## Task prompt
Copy out every one of the items below, changing each "Where should I click to:" to "Which spot should I select to:" and leaving everything else as it is.

## Data supplied
"""

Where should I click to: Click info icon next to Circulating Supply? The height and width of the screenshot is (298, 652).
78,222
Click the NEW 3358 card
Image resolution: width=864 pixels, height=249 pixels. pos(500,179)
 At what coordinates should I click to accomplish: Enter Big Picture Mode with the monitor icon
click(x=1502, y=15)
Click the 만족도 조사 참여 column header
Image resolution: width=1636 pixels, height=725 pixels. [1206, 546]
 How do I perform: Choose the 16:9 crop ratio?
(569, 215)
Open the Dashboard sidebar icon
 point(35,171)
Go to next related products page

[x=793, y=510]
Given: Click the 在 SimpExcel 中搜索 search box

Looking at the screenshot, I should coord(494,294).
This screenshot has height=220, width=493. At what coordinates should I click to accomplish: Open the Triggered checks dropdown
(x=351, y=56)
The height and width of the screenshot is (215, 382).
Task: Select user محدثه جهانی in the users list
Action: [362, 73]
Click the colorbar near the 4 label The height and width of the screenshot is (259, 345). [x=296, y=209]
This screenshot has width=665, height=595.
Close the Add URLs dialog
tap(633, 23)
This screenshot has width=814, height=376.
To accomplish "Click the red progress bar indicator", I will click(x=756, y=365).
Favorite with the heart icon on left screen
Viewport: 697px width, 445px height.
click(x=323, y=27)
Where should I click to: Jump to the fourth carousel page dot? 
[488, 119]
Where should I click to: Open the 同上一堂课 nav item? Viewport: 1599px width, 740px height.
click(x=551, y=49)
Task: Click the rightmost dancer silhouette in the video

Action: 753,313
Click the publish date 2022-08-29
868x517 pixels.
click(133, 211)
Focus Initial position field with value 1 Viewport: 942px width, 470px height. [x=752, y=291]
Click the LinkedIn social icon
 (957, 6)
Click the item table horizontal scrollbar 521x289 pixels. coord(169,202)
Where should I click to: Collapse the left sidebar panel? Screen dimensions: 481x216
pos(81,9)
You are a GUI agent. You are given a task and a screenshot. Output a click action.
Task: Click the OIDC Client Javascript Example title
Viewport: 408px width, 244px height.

"""

## Expected output
Which spot should I select to: Click info icon next to Circulating Supply? The height and width of the screenshot is (298, 652).
78,222
Click the NEW 3358 card
Image resolution: width=864 pixels, height=249 pixels. pos(500,179)
 At what coordinates should I click to accomplish: Enter Big Picture Mode with the monitor icon
click(x=1502, y=15)
Click the 만족도 조사 참여 column header
Image resolution: width=1636 pixels, height=725 pixels. [1206, 546]
 How do I perform: Choose the 16:9 crop ratio?
(569, 215)
Open the Dashboard sidebar icon
 point(35,171)
Go to next related products page

[x=793, y=510]
Given: Click the 在 SimpExcel 中搜索 search box

Looking at the screenshot, I should coord(494,294).
This screenshot has height=220, width=493. At what coordinates should I click to accomplish: Open the Triggered checks dropdown
(x=351, y=56)
The height and width of the screenshot is (215, 382).
Task: Select user محدثه جهانی in the users list
Action: [362, 73]
Click the colorbar near the 4 label The height and width of the screenshot is (259, 345). [x=296, y=209]
This screenshot has width=665, height=595.
Close the Add URLs dialog
tap(633, 23)
This screenshot has width=814, height=376.
To accomplish "Click the red progress bar indicator", I will click(x=756, y=365).
Favorite with the heart icon on left screen
Viewport: 697px width, 445px height.
click(x=323, y=27)
Which spot should I select to: Jump to the fourth carousel page dot? 
[488, 119]
Which spot should I select to: Open the 同上一堂课 nav item? Viewport: 1599px width, 740px height.
click(x=551, y=49)
Task: Click the rightmost dancer silhouette in the video

Action: 753,313
Click the publish date 2022-08-29
868x517 pixels.
click(133, 211)
Focus Initial position field with value 1 Viewport: 942px width, 470px height. [x=752, y=291]
Click the LinkedIn social icon
 (957, 6)
Click the item table horizontal scrollbar 521x289 pixels. coord(169,202)
Which spot should I select to: Collapse the left sidebar panel? Screen dimensions: 481x216
pos(81,9)
You are a GUI agent. You are given a task and a screenshot. Output a click action.
Task: Click the OIDC Client Javascript Example title
Viewport: 408px width, 244px height.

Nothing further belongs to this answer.